We actually calculate similarity against all versions of content in the repository to give people the most opportunities to find what they're looking for. We made a slight optimization in storage though. Although we store a similarity row for every version of an object, in the similarity array we only refer to the latest similar version. So even though m10000 also happens to be similar to versions 1.2, 1.3, and 1.4 of m10002, they do not show up in the row for m10000, but m10000 does show up in their rows. So even though our similarity is symmetric, our storage of it is not quite. This optimization matches our use cases: we need to be able to retrieve the similarity data for all versions of objects because they are all viewable online, but we only want to list the most recent similarity links. Most readers would rather see 5 different modules that a page is similar to, not 5 different versions of a single module.

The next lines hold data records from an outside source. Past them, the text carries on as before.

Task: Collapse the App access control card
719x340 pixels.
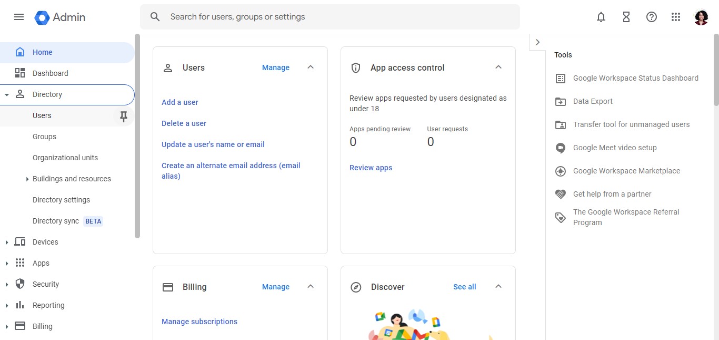Action: coord(498,67)
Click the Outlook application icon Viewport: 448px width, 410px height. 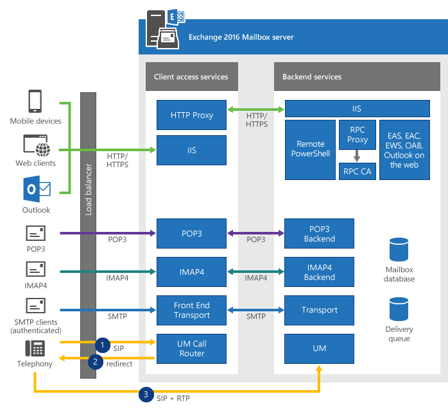coord(35,191)
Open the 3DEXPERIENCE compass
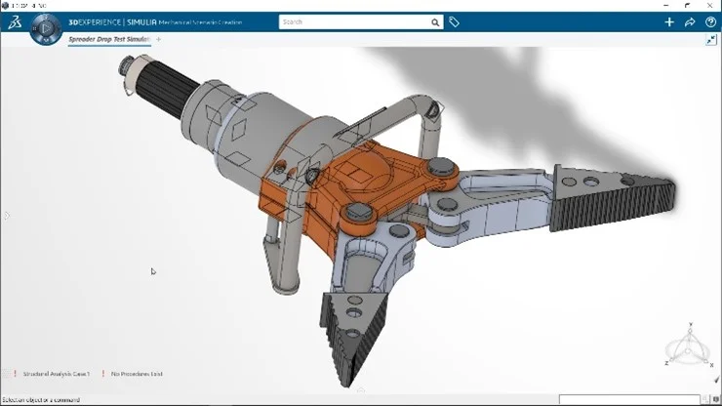This screenshot has height=406, width=722. point(46,31)
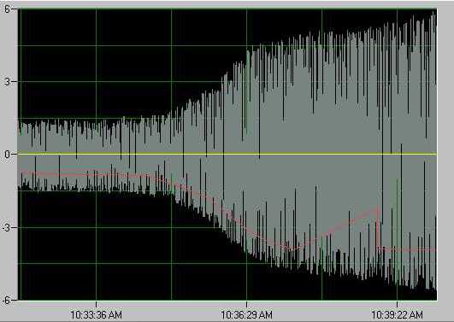The height and width of the screenshot is (322, 454).
Task: Select the y-axis label 0
Action: point(7,155)
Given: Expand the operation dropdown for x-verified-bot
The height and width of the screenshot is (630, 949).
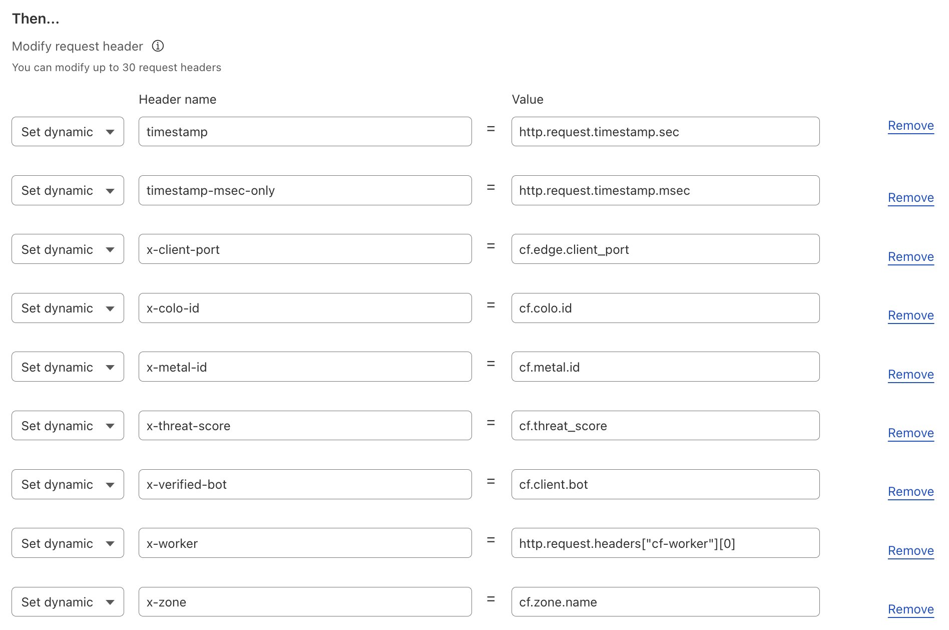Looking at the screenshot, I should [68, 484].
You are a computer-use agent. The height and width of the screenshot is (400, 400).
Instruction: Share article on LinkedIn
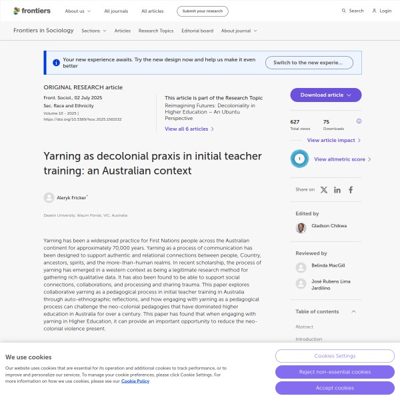tap(337, 190)
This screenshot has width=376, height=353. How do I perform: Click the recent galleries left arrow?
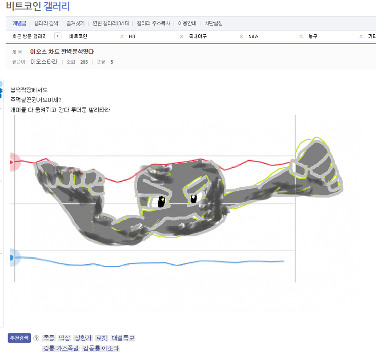58,36
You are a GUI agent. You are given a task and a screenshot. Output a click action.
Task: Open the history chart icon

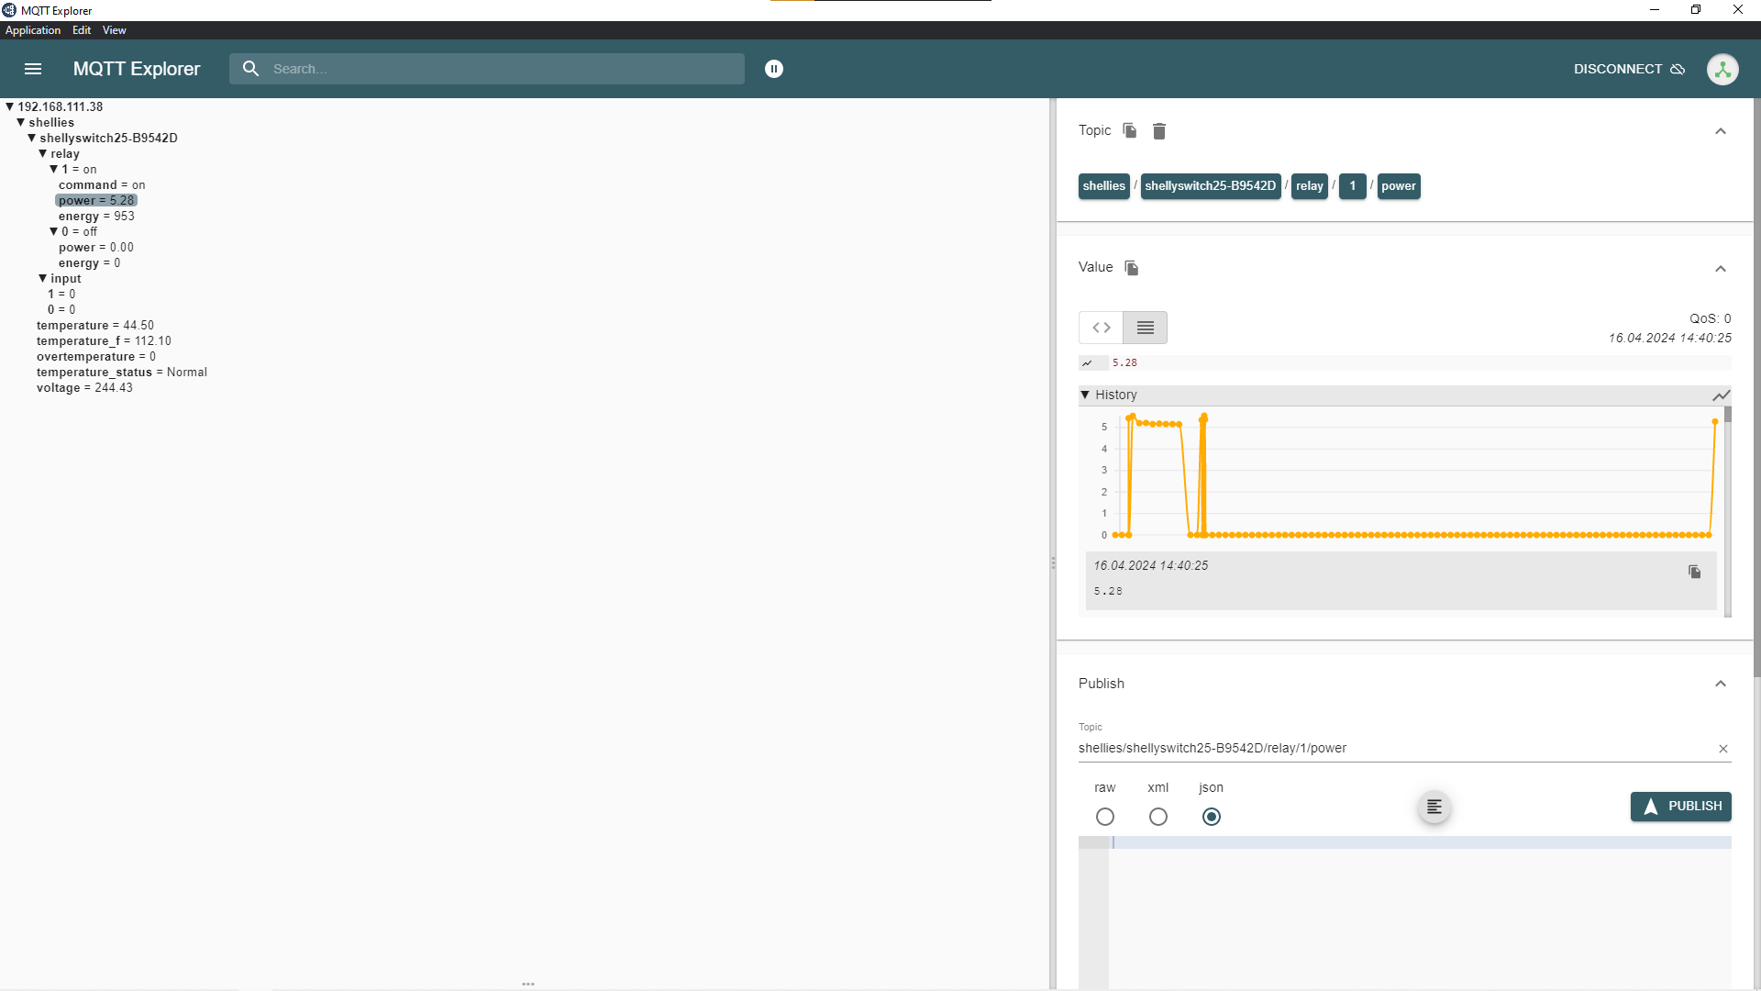pos(1721,395)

This structure was blindingly fast for reads since it only has to retrieve a single row. Writes, however, were even slower. Primarily this is because now after storing the similarity entry for a new content object, we have to go through all of the rows for objects similar to it and insert the new object. In principle, it's acceptable to have worse performance for writes than reads since there are fewer writes. Unfortunately, it was too slow. We could no longer perform it "inline" during the publish step, but needed to launch a separate process to perform the calculations. There may have been a way to do it using some sort of Zope scheduler like Xron, but we decided just to fork and execute a new zopectl run process. So far it seems to be working. The overhead of starting a new Zope instance is somewhat troubling, but it's not the bottleneck.

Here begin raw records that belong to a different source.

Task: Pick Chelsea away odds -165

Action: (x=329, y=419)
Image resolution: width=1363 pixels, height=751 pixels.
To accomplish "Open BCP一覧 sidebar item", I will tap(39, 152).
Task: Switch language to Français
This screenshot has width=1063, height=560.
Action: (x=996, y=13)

The last bit of reality to intrude upon our similarity designs: we noticed that certain similarity calculations end up not being symmetric. We eventually tracked this down to differences in how PostgreSQL and Zope perform searches. We spent some time hacking at the Zope Catalog trying to fix this. Doing some manual punctuation/stop word removal and using Dieter Maurer's ManagableIndex to gain more flexibility helped us fix most of the problems, but it's a little like playing Whack-A-Mole.

Conclusions

The similarity revamp ended up taking longer and being more involved than expected (rather like this blog entry!) but I'm pleased with the way it turned out. It solved the original problem of speeding up module rendering and also provides some avenues for future development. Now that its done I get to work on another cool new piece (and this one has higher user visibility) - the Word importer and Edit-In-Place enhancements.